The modern definition of an annuity is broader. As the SEC describes it, an annuity is a contract with an insurance company that requires it to make payments to you, either immediately, or at a specified time in the future. You can buy the annuity either with a single payment or with a series of payments. The insurance company can satisfy its obligations either with a lump-sum payment, or through a number of options that involve a longer payout period.
Annuities come in several different types. Fixed annuities are designed to offer predictable streams of income, providing minimum rates of interest, but little opportunity for growth. Variable annuities, on the other hand, are contracts that are tied to different types of investments, including stock mutual funds and similar investment vehicles. By its nature, you can't be certain what a variable annuity will pay you, as its returns are tied to the investments linked to the particular annuity you choose.
The pros and cons of annuities
Annuities have good points and bad points. On the favorable side, annuities are among the only financial products that can address what has become known as longevity risk, better known as outliving your money. Annuities can be structured to make set payments for your lifetime, with the insurance company taking on the risk of your living longer than your life expectancy in exchange for a potential profit if you die earlier than your life expectancy would predict.
In addition, annuities get favorable treatment under the tax code. In particular, annuities give investors tax deferral, with any rise in the value of the annuity contract not being taxed until the owner starts taking money out of the annuity.

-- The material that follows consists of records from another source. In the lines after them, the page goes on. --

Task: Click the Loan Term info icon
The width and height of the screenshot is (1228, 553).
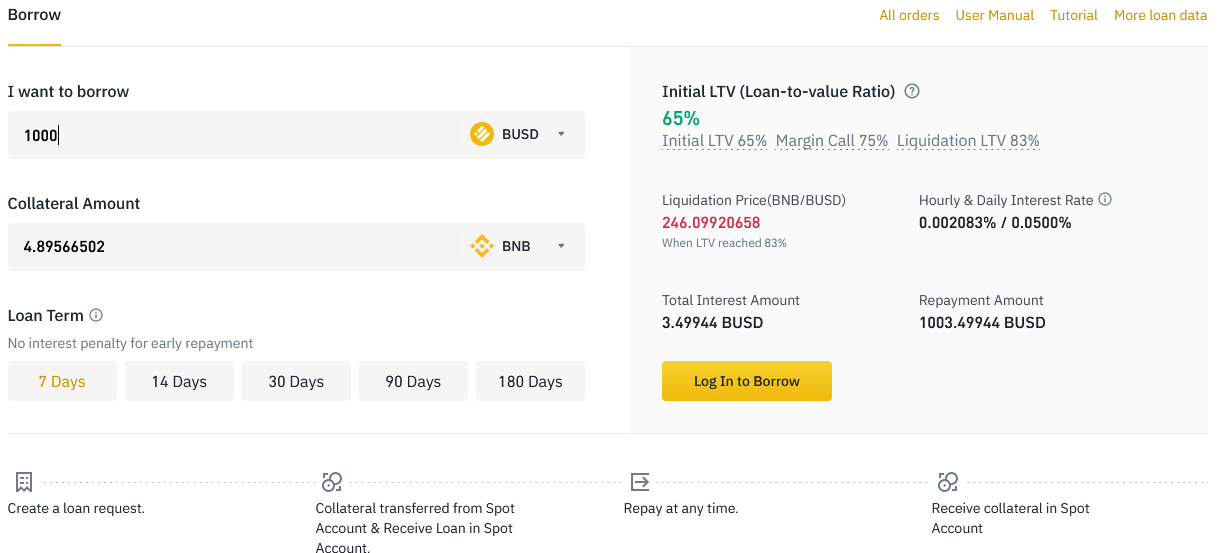Action: 96,315
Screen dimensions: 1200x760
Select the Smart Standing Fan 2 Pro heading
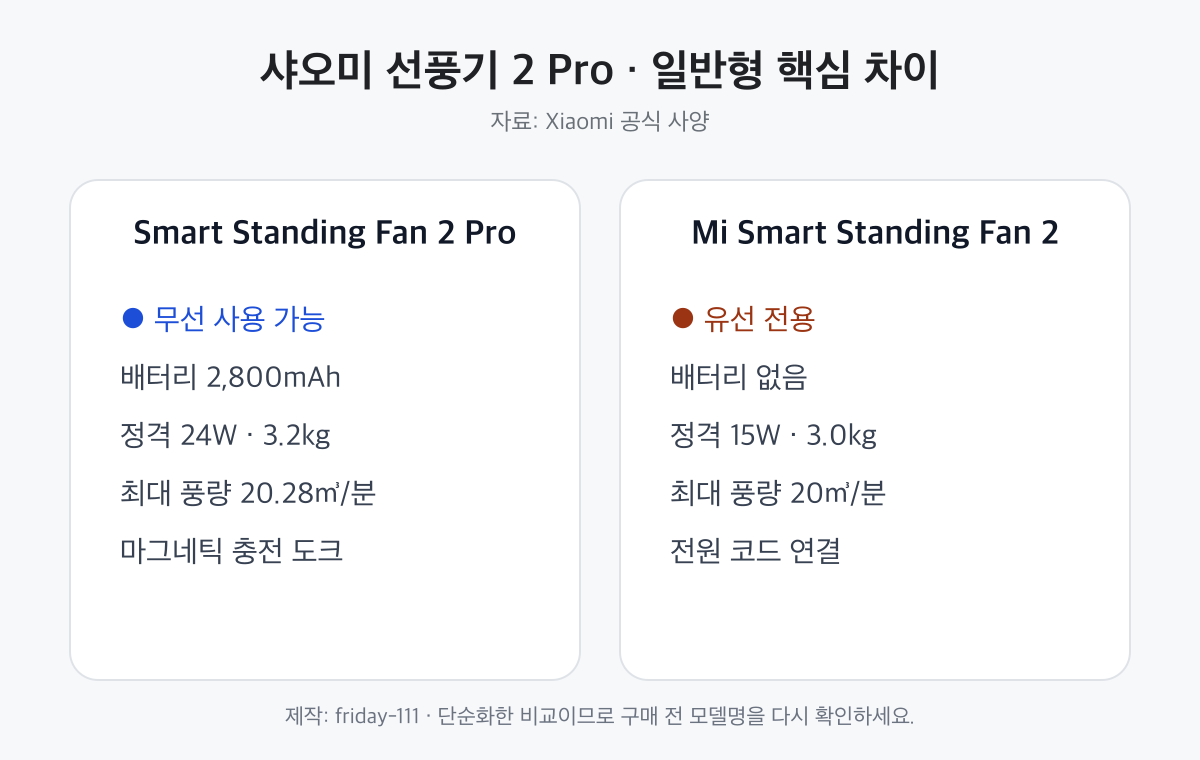click(325, 232)
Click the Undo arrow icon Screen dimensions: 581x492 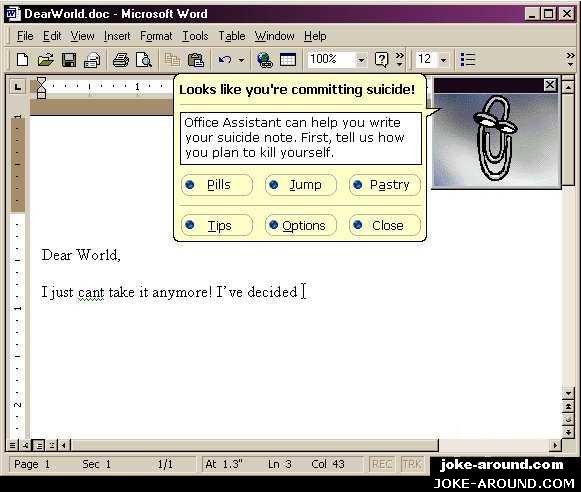click(x=225, y=60)
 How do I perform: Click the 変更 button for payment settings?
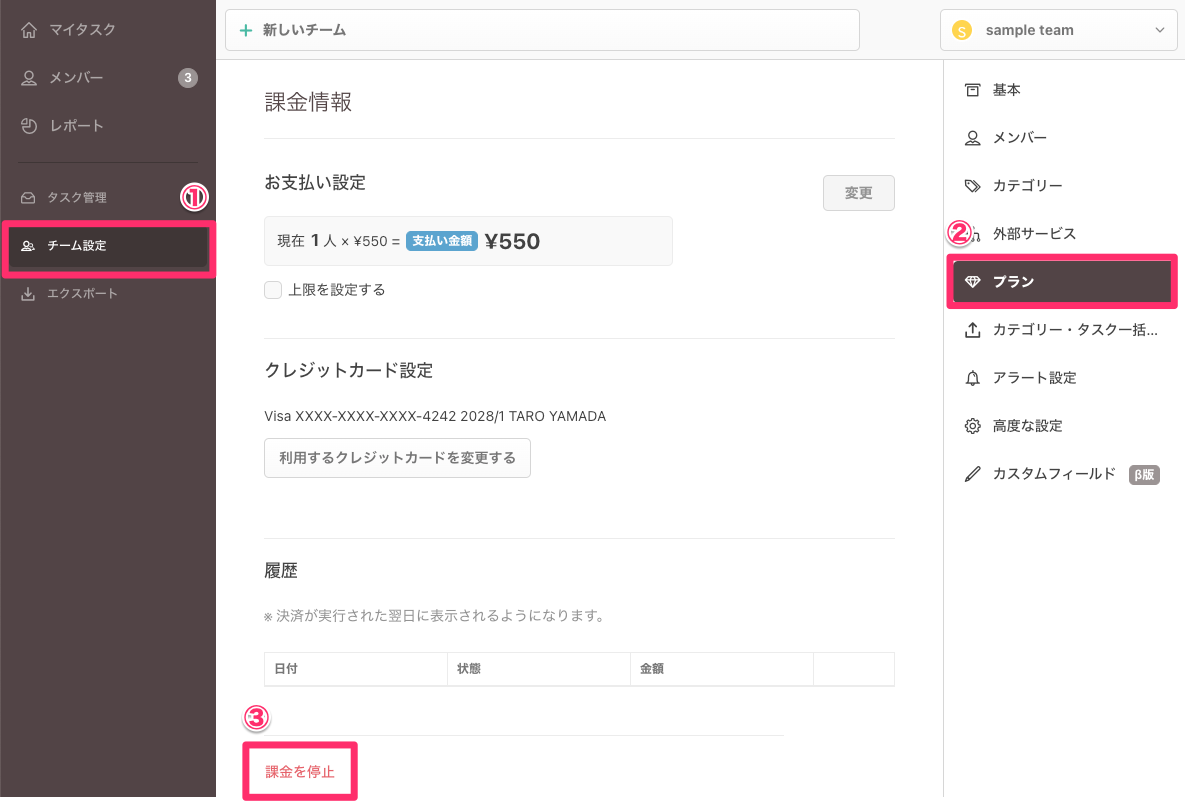858,193
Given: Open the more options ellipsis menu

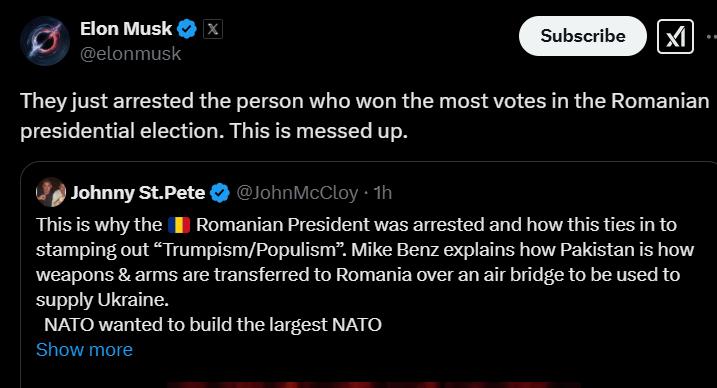Looking at the screenshot, I should point(712,37).
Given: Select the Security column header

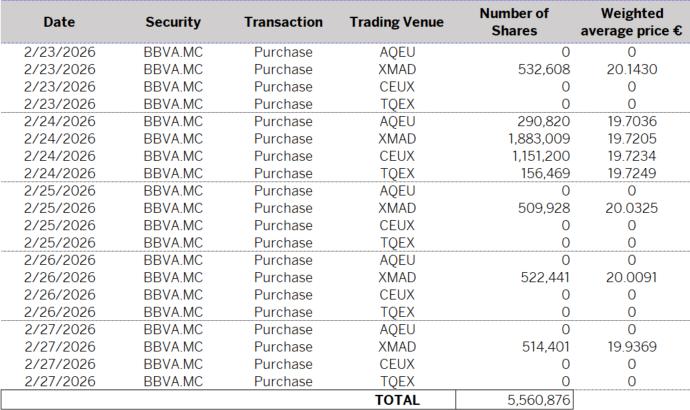Looking at the screenshot, I should 173,21.
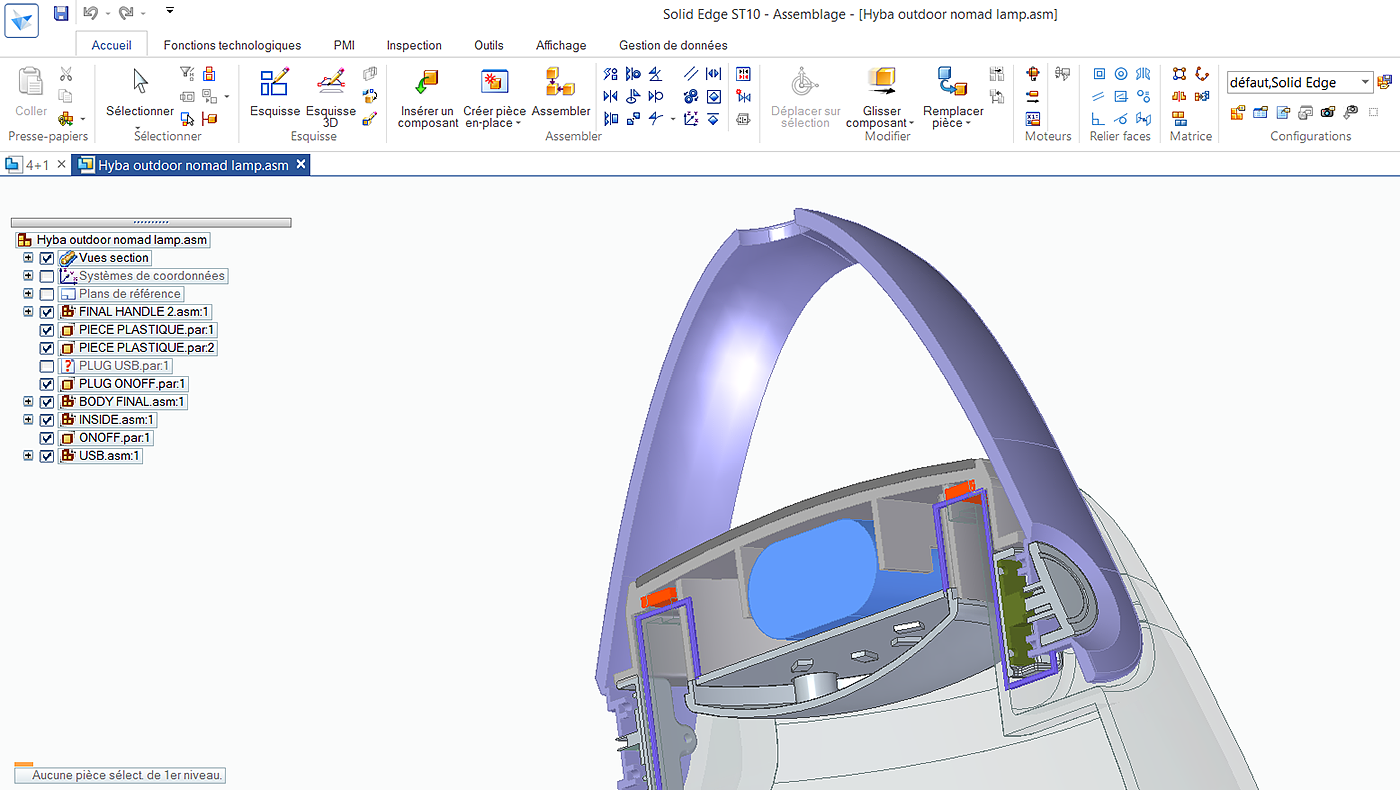The width and height of the screenshot is (1400, 790).
Task: Open the défaut,Solid Edge configuration dropdown
Action: click(1365, 83)
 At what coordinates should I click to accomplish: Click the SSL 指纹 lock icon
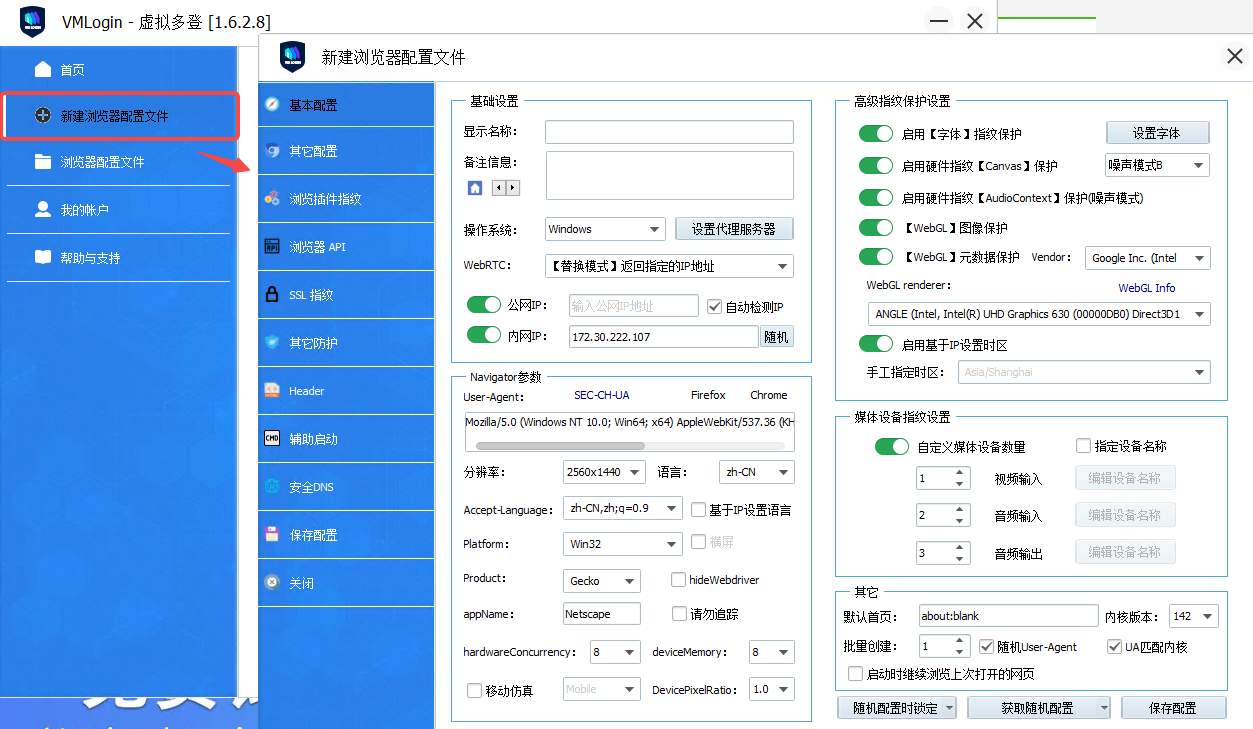click(271, 295)
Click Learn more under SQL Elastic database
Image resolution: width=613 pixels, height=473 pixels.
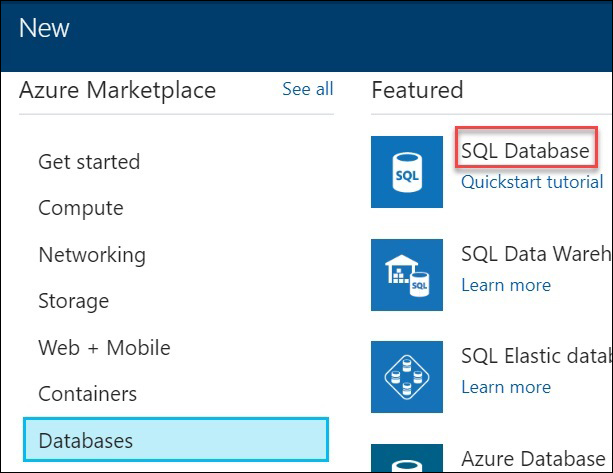coord(506,387)
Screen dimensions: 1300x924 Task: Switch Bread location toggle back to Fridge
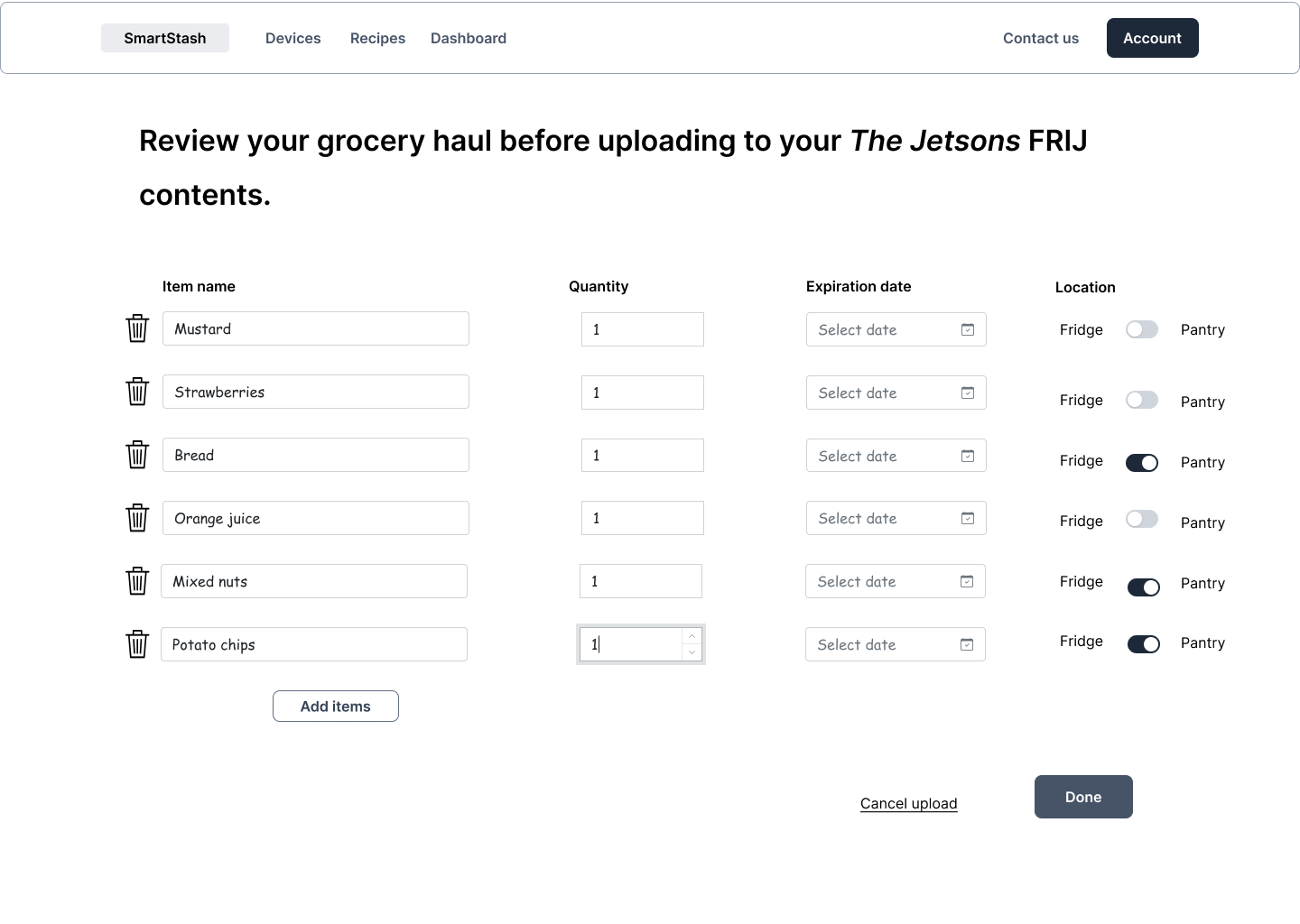pyautogui.click(x=1142, y=463)
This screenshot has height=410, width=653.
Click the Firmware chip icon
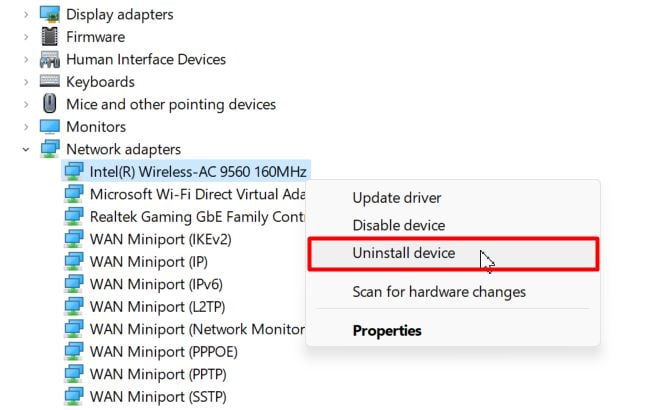click(x=50, y=37)
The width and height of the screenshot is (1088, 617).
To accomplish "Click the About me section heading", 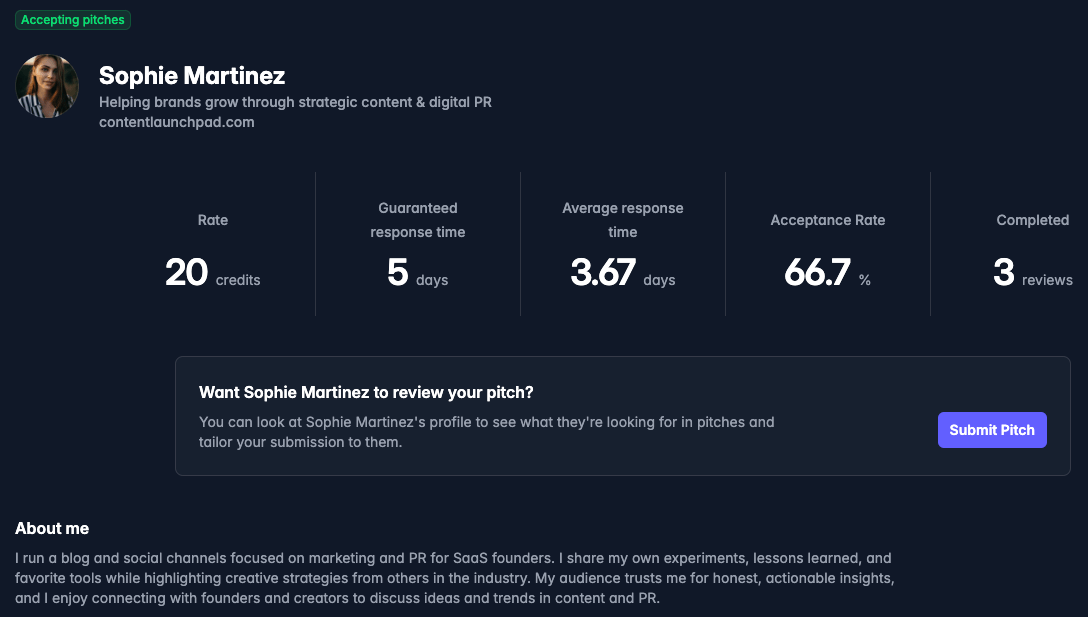I will pos(51,528).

On the other hand, annuities have some unattractive features. Costs can be higher than on other types of investments, with fees going to the insurance company to cover mortality and insurance-expense risks. You might have to pay surrender charges to cash in an annuity before a certain number of years passes, with tax penalties also potentially applying to annuity withdrawals before age 59-1/2. In addition, administrative costs can also boost overall costs.
Moreover, many annuities are structured so that after you die, your heirs receive nothing. That allows you to receive larger payments than you would otherwise be able to generate from an investment portfolio; but many are uncomfortable with the thought of potentially losing every penny of their investment if an unforeseen accident or illness led to their death shortly after buying the annuity.
Finally, annuities offer a number of guarantees and other features that can be well-suited to certain investors' needs. For instance, guarantees of minimum income benefits or minimum withdrawal eligibility can give investors additional protection against market swings, especially for those who choose variable annuities. However, these guarantees also come with an extra cost; so when you add up all the fees associated with an annuity, the amount of money taken out of your annuity account can be sizable, and weigh on your long-term returns substantially.
Should you use annuities?
Annuities bring out strong emotional responses from their proponents and their detractors. It's true that features tied to life expectancy are almost impossible to duplicate with any other type of financial product, making annuities especially useful for those who want to eliminate that aspect of risk in their financial planning. Yet critics point to high commissions paid to insurance salespeople as a sign that customers overpay for annuity coverage, and you'll find many stories in which inexperienced investors were sold annuities without fully understanding their features.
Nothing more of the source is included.